Ask Who? Never accept that a requirement came from a department, such as from "the legal department" or "the safety department." You need to know the name of the real person who made that requirement. Requirements from smart people are the most dangerous because people are less likely to question them. Be extra vigilant.
Delete any part or process you can. If you do not end up adding back at least 10% of them, then you didn't delete enough.
Simplify and optimize. This should come after step two. Because the most common error of a smart engineer is to optimize something that should not exist. Elon ended up deleting parts after spending a lot of time optimizing it.
Accelerate cycle time. You're moving too slowly, go faster! Every process can be speeded up. Have quick feedback loops. But don't go faster until you've worked on the other three things first.
Automate. This comes last. The big mistake in Tesla factory was that Elon tried to automate every step too soon. Instead, wait until all the requirements have been questioned, parts and processes deleted, and the bugs removed.

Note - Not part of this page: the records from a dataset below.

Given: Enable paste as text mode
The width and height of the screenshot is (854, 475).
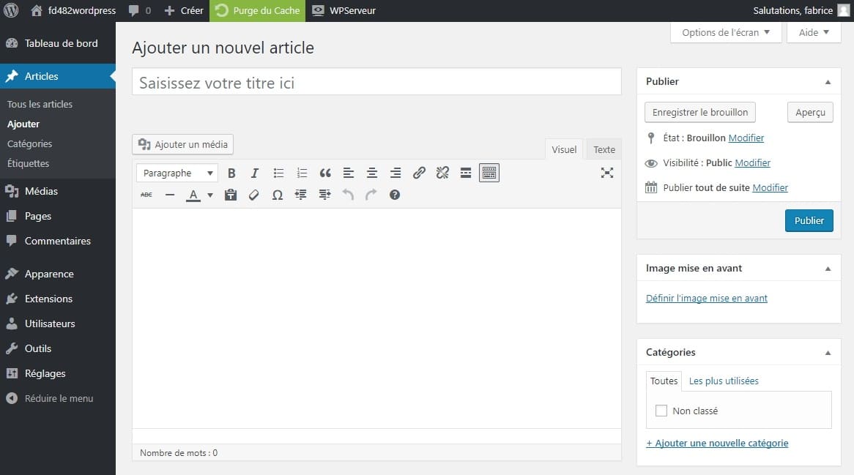Looking at the screenshot, I should pos(231,195).
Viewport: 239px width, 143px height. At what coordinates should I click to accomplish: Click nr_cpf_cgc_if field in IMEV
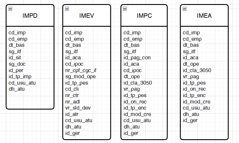pyautogui.click(x=80, y=70)
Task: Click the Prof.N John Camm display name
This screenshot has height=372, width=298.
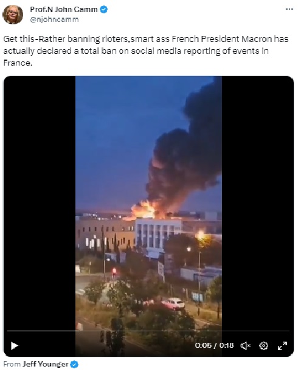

Fast forward to our work in restructuring our company, I noticed we needed a proper organizational chart where we specified who was responsible for what. Part of it was because, as a small company, everyone wore different hats; people did not need to answer to other people because it was a small, efficient operation with less volume. As we've grown, we must implement manager positions in each department to hold people accountable. Taking a page from Musk's algorithm, our next step was to develop an org chart where people know where they stand, who they answer to, and what they're accountable for. This also allows us to delete unnecessary processes and people.
I saw this tweet earlier that summarizes it:
We did not do this at the beginning. Virtually all of our employees also wanted to be entrepreneurs, which is excellent for starting a team. Still, as you scale and those people are more interested in their projects than the company mission, it becomes a problem. This is what happened to us. People left. They got frustrated, gossiped, and wondered when they could start their own company. They became focused on themselves. I realized we had to pivot to hire people who want a career with us and want to be part of something greater, not entrepreneurs who want to do their own thing.
We sat down last week and laid it all down. What does our company offer? What are its parts? What are the positions? How do they work together?
This is what we came up with.
Then, we dissected it even further. What activities is each position responsible for? What system do we have in place for each result that we want? Here is an example of what we came up with for our sales process.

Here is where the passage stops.